Problem: An exact copy of every entry is required, without the pictures.

Items listed in a dataset

______

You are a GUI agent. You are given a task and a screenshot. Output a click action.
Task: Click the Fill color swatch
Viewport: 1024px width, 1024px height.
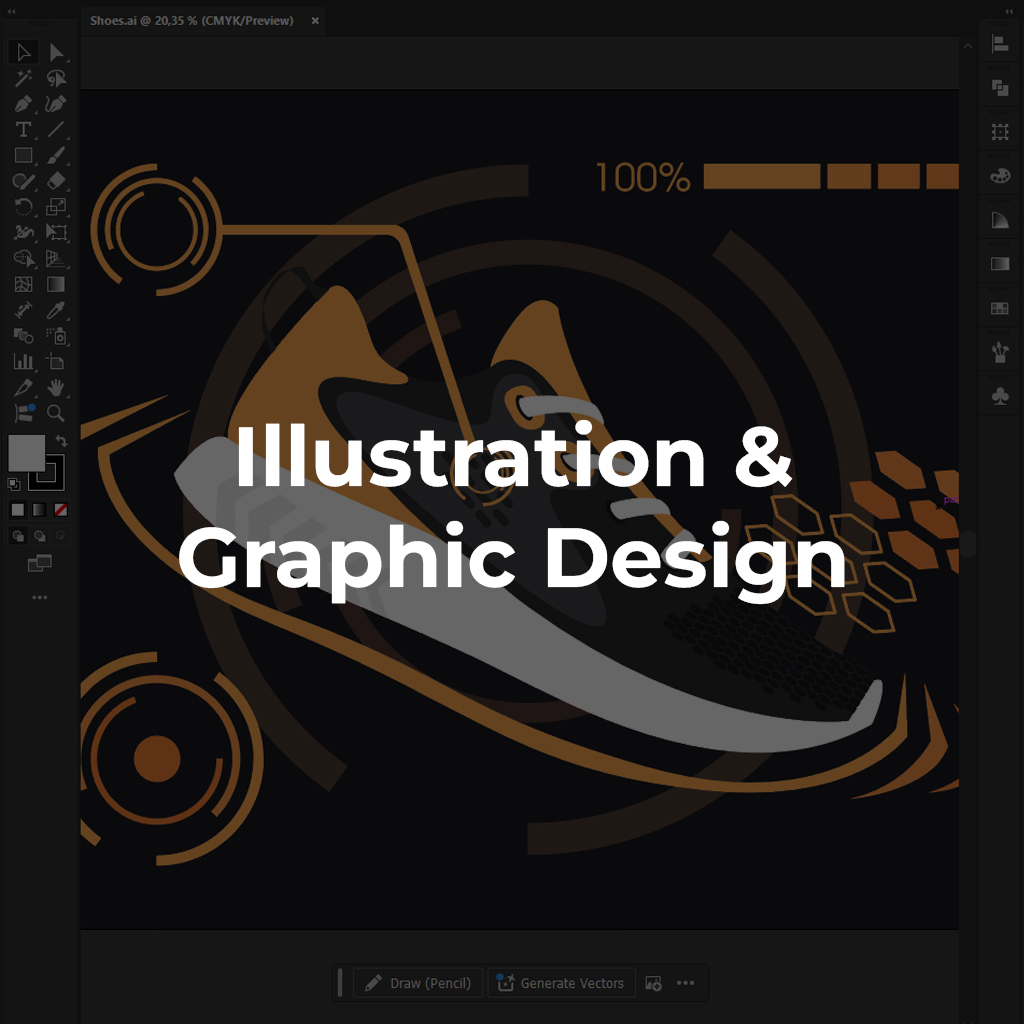click(x=27, y=453)
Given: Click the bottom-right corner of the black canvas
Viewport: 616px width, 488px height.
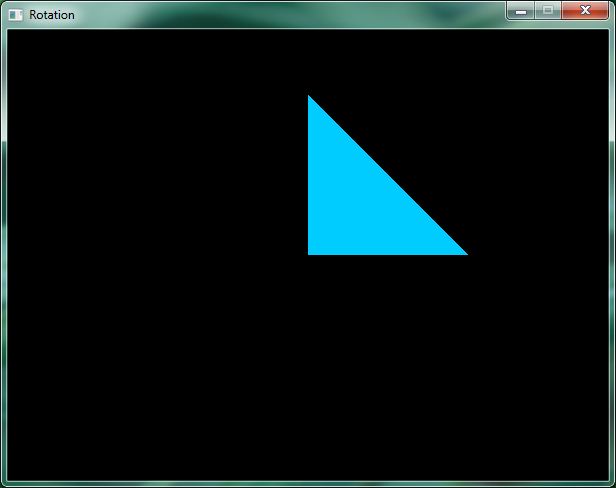Looking at the screenshot, I should [605, 478].
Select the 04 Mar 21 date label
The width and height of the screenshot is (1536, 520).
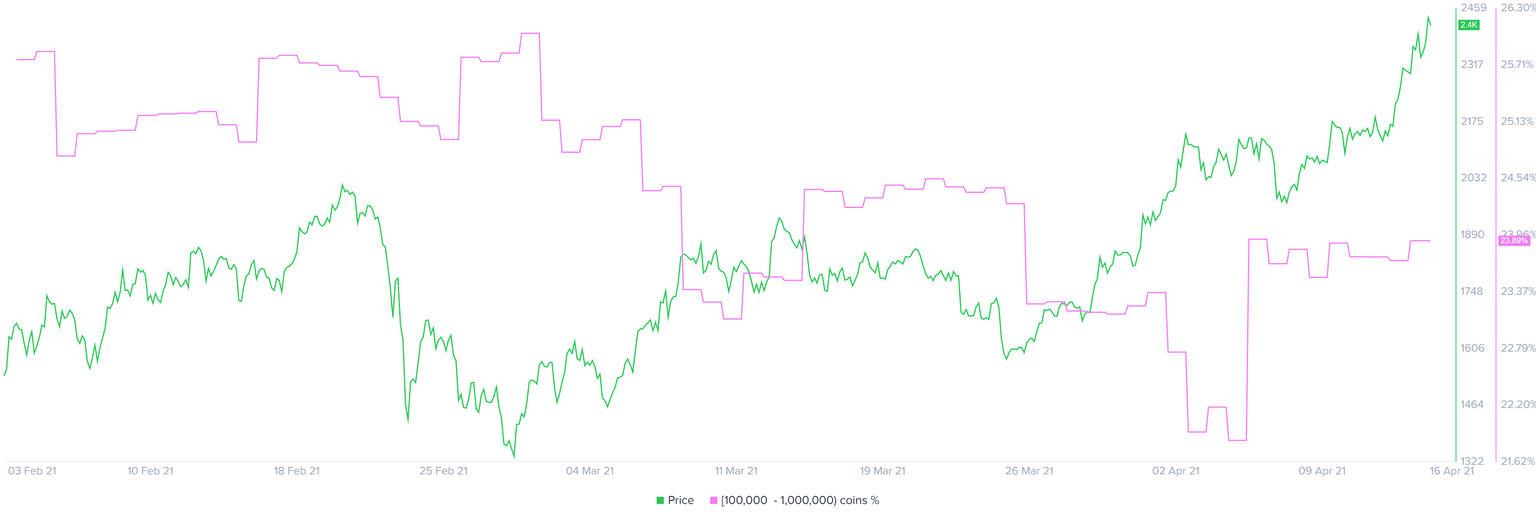tap(590, 470)
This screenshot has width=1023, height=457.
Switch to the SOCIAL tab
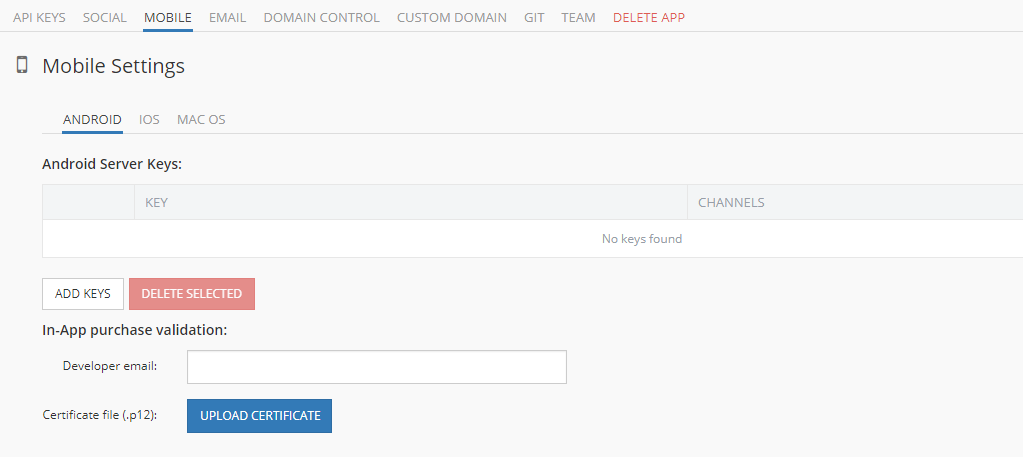pos(104,18)
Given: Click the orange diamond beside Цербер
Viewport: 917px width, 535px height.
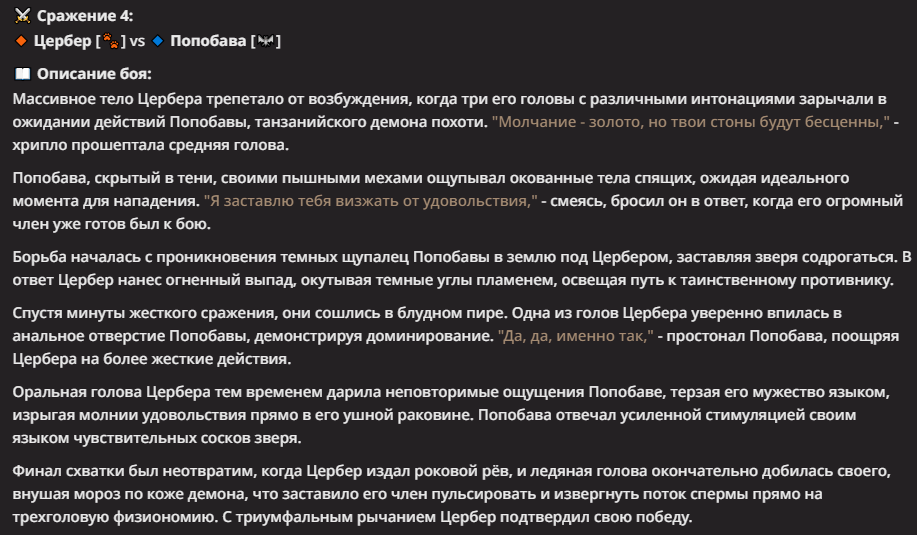Looking at the screenshot, I should tap(21, 41).
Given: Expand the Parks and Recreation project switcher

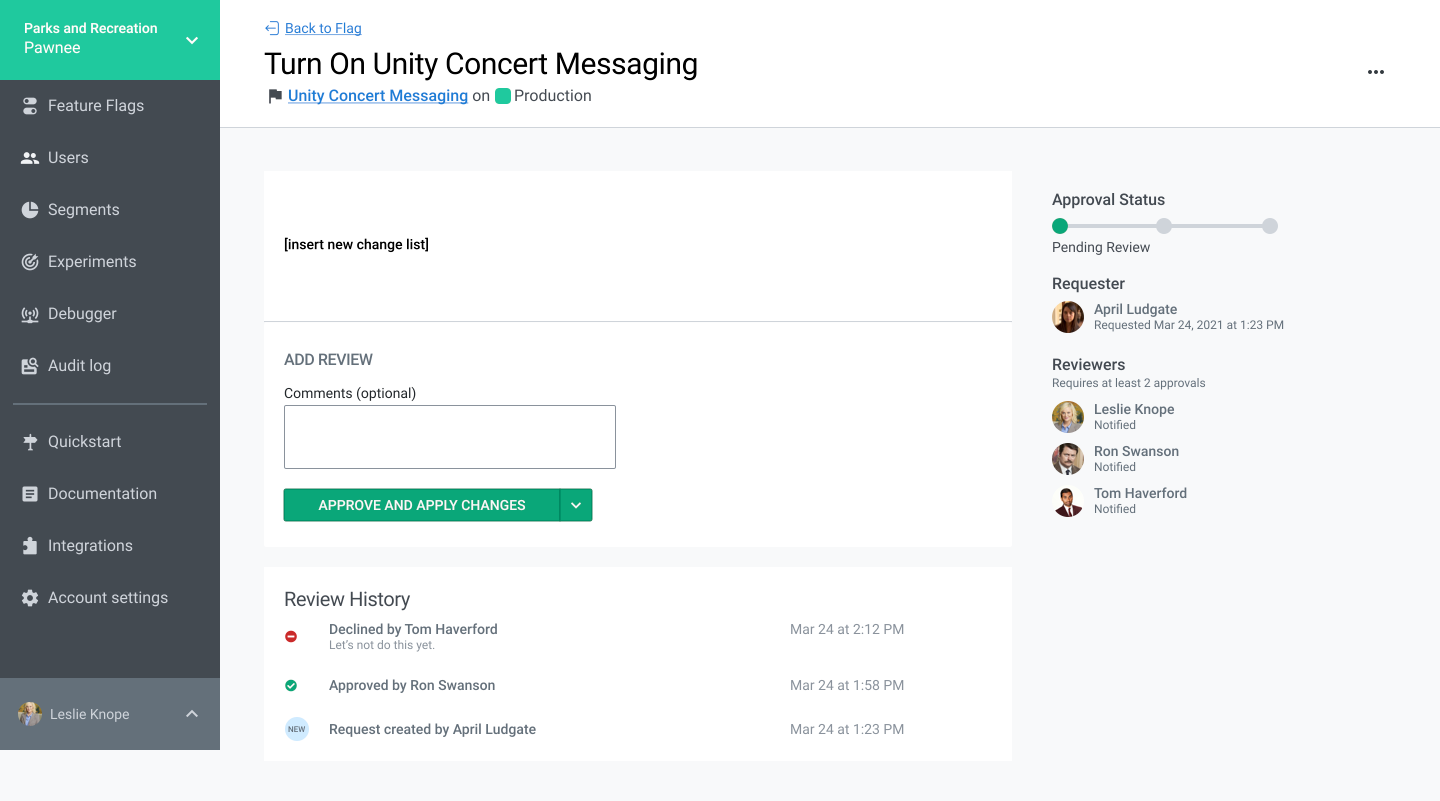Looking at the screenshot, I should (x=110, y=40).
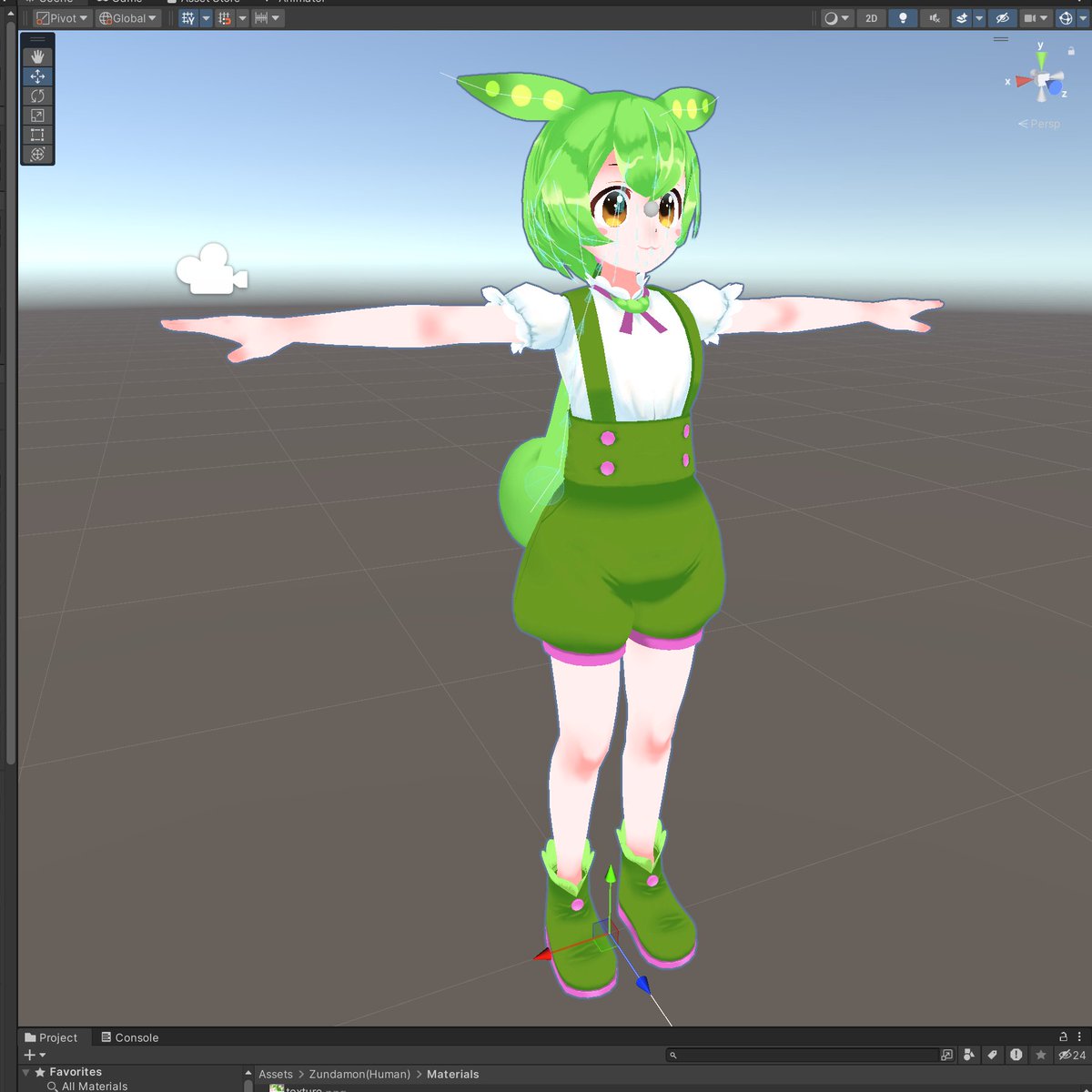Open the Zundamon(Human) folder from the breadcrumb
1092x1092 pixels.
[x=359, y=1074]
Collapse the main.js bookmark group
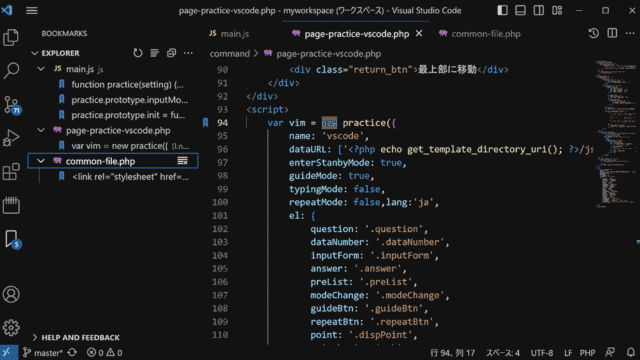 click(x=41, y=69)
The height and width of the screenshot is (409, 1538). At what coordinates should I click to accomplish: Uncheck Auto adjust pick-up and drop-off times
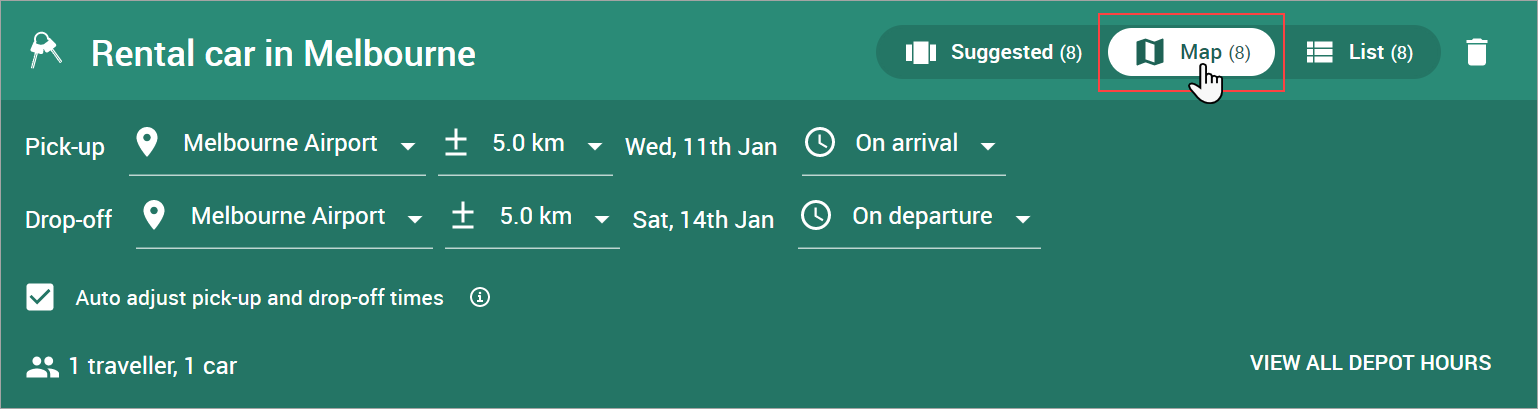click(40, 297)
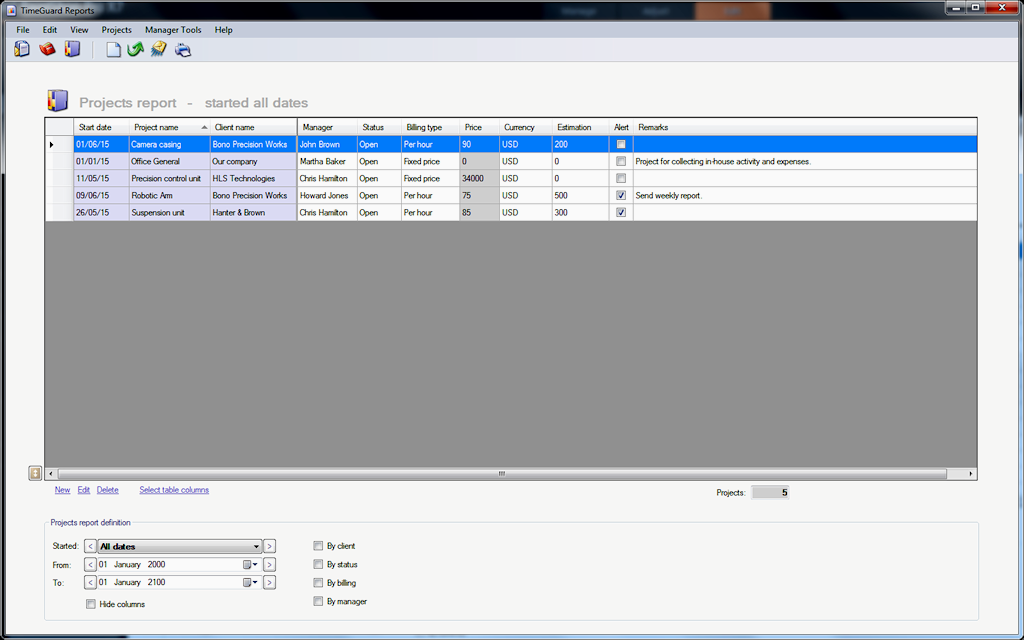Screen dimensions: 1024x640
Task: Uncheck Alert for Robotic Arm project
Action: [621, 196]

______

Task result:
You are a GUI agent. You are given a task and a screenshot. Output a click action.
Task: Click the Fill color swatch
Viewport: 1024px width, 1024px height.
click(x=27, y=453)
Given: Click the bottom-right corner of the black canvas
Viewport: 616px width, 488px height.
Looking at the screenshot, I should [605, 478].
Select the 04 Mar 21 date label
The width and height of the screenshot is (1536, 520).
tap(590, 470)
This screenshot has width=1023, height=457.
Switch to the SOCIAL tab
pos(104,18)
Given: Click the orange diamond beside Цербер
Viewport: 917px width, 535px height.
Looking at the screenshot, I should tap(21, 41).
Given: Expand the Parks and Recreation project switcher

Looking at the screenshot, I should (x=110, y=40).
Open the Zundamon(Human) folder from the breadcrumb
1092x1092 pixels.
[x=359, y=1074]
Collapse the main.js bookmark group
 click(x=41, y=69)
The height and width of the screenshot is (409, 1538). At what coordinates should I click to accomplish: Uncheck Auto adjust pick-up and drop-off times
click(40, 297)
Screen dimensions: 1024x640
Task: Uncheck Alert for Robotic Arm project
Action: [621, 196]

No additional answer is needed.